*** Opening Records to process ***

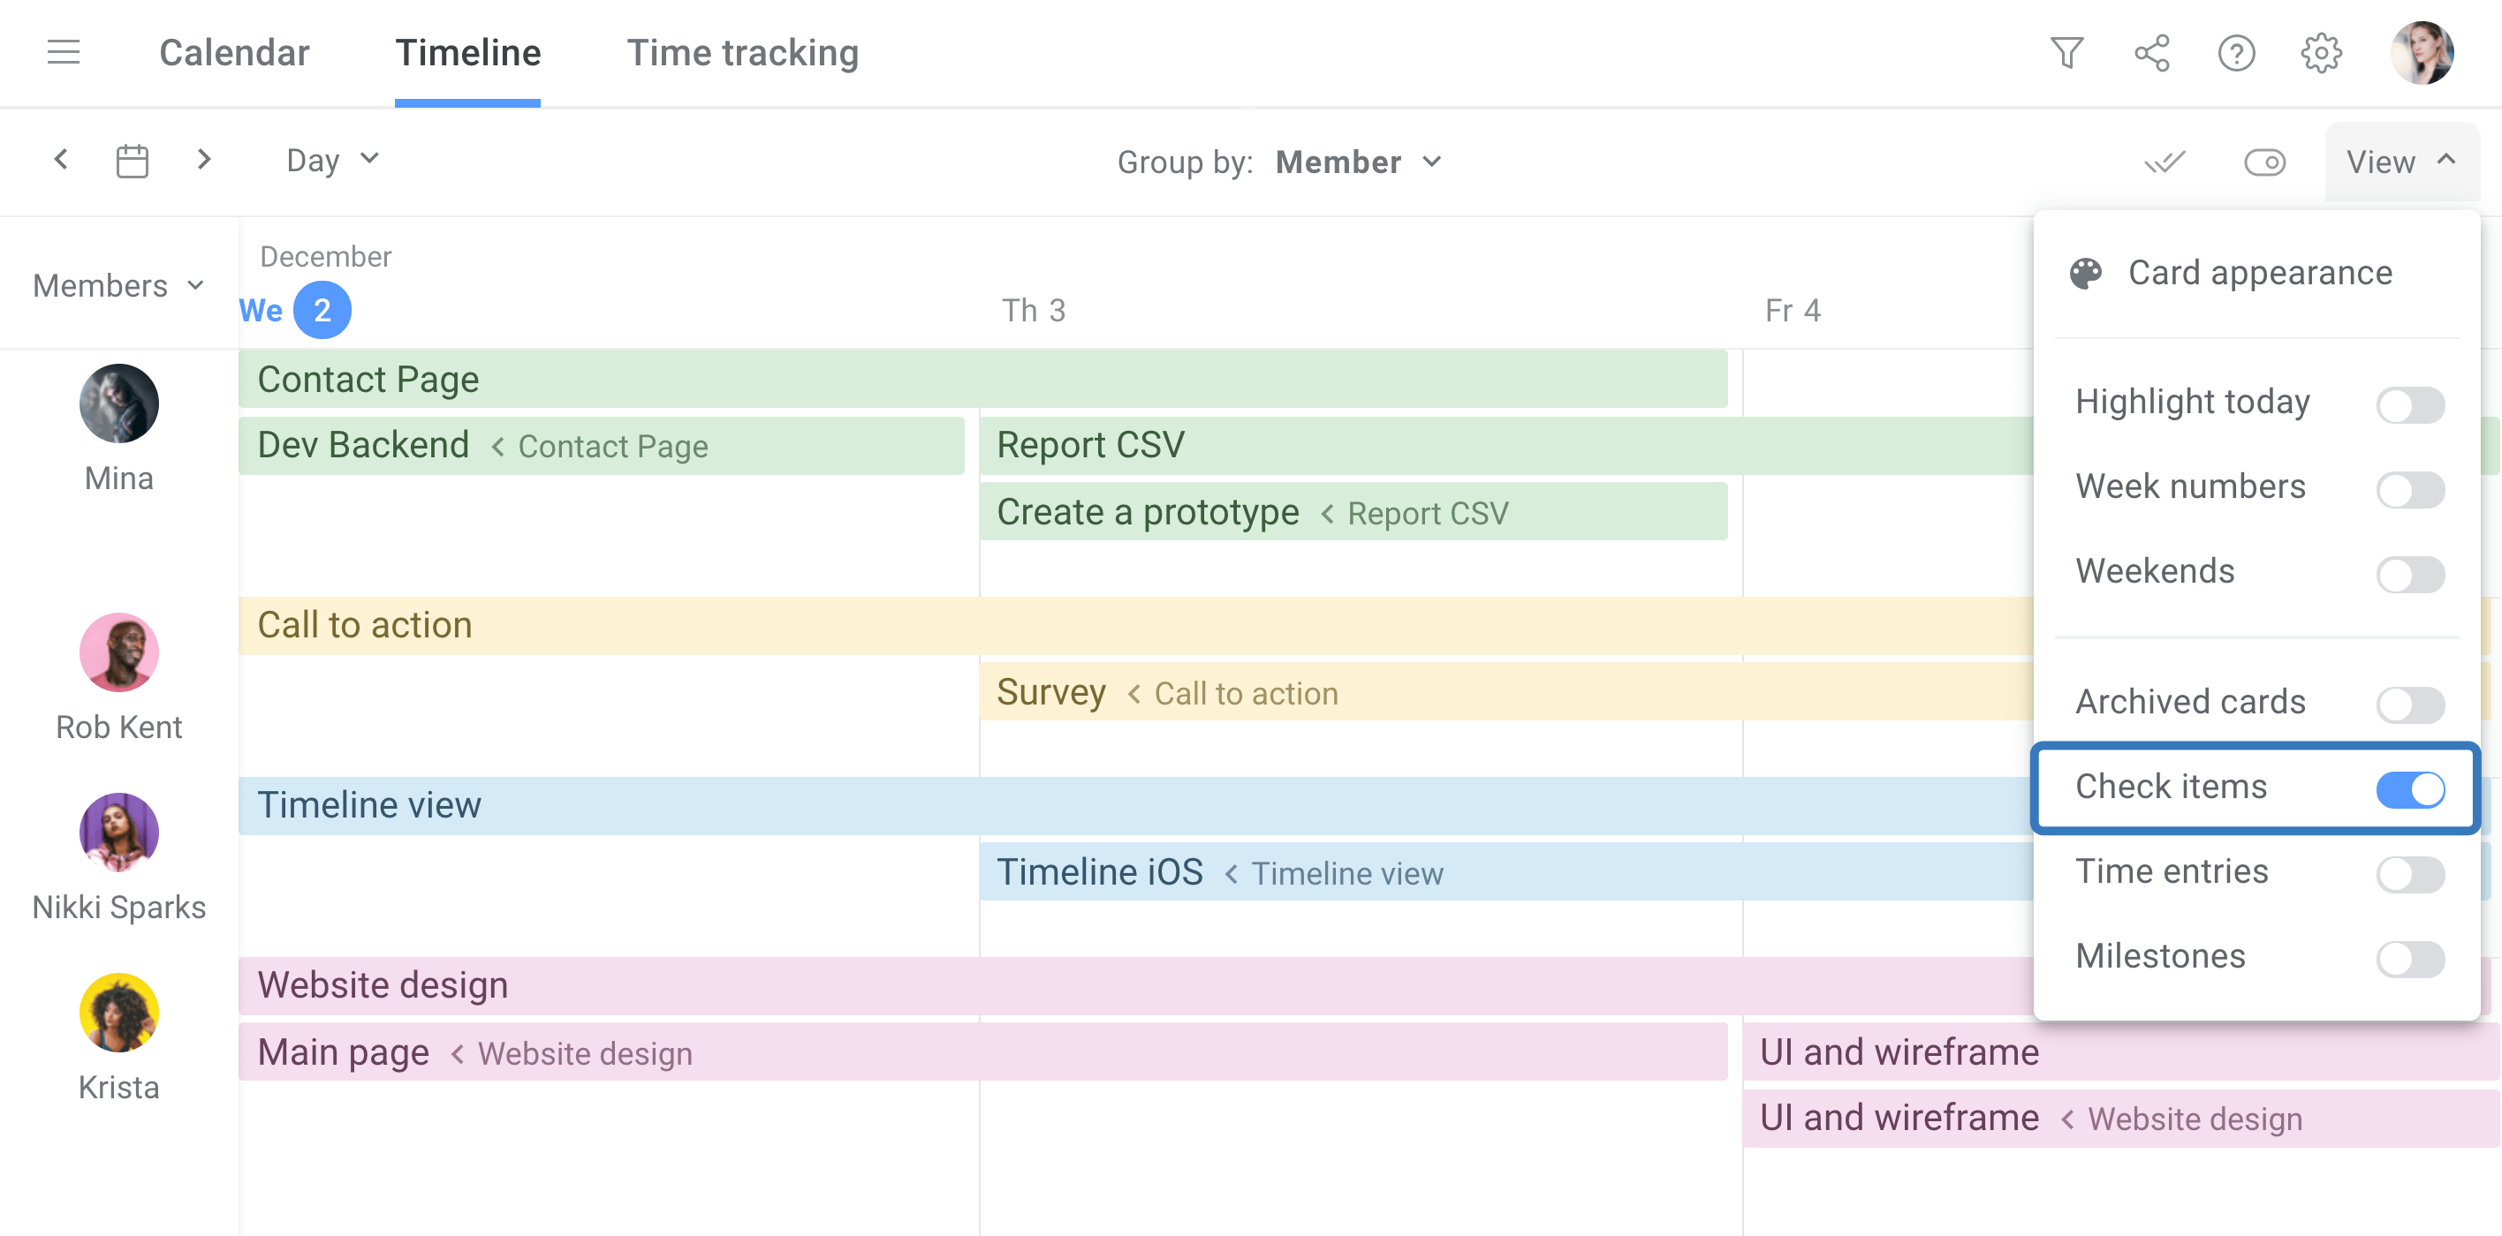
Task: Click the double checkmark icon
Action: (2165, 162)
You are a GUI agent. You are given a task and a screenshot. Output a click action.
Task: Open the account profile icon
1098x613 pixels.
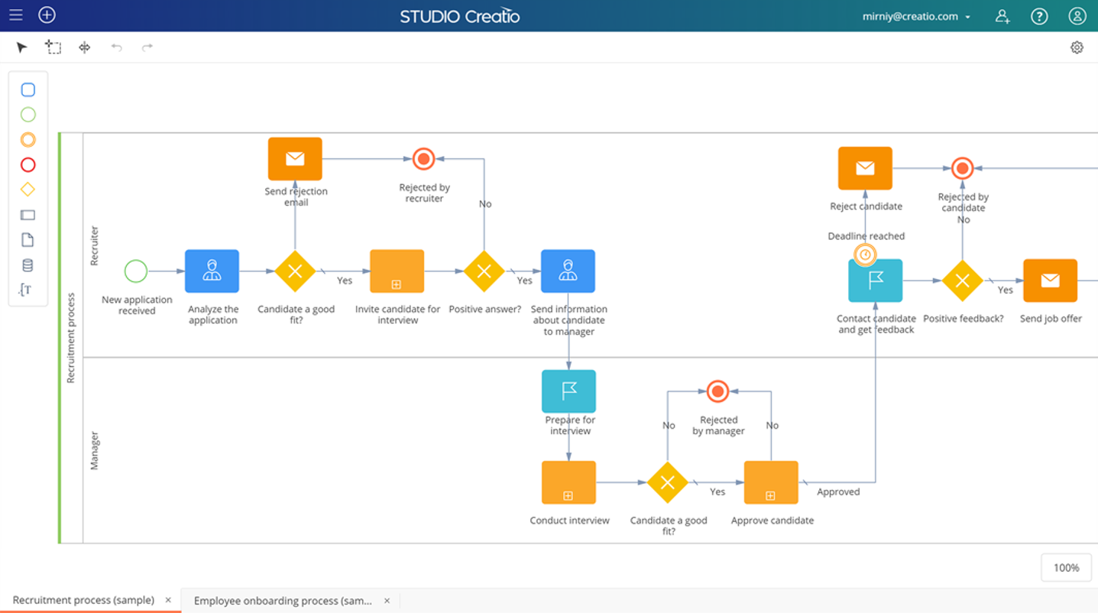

*** Closing Records to process ***

# Task to complete
Once the line containing "You are a GUI" is found, transcribe it and every line after it to the end of the records, exactly and with no pictures.

# Result of the task
You are a GUI agent. You are given a task and a screenshot. Output a click action.
Task: Open the account profile icon
1098x613 pixels.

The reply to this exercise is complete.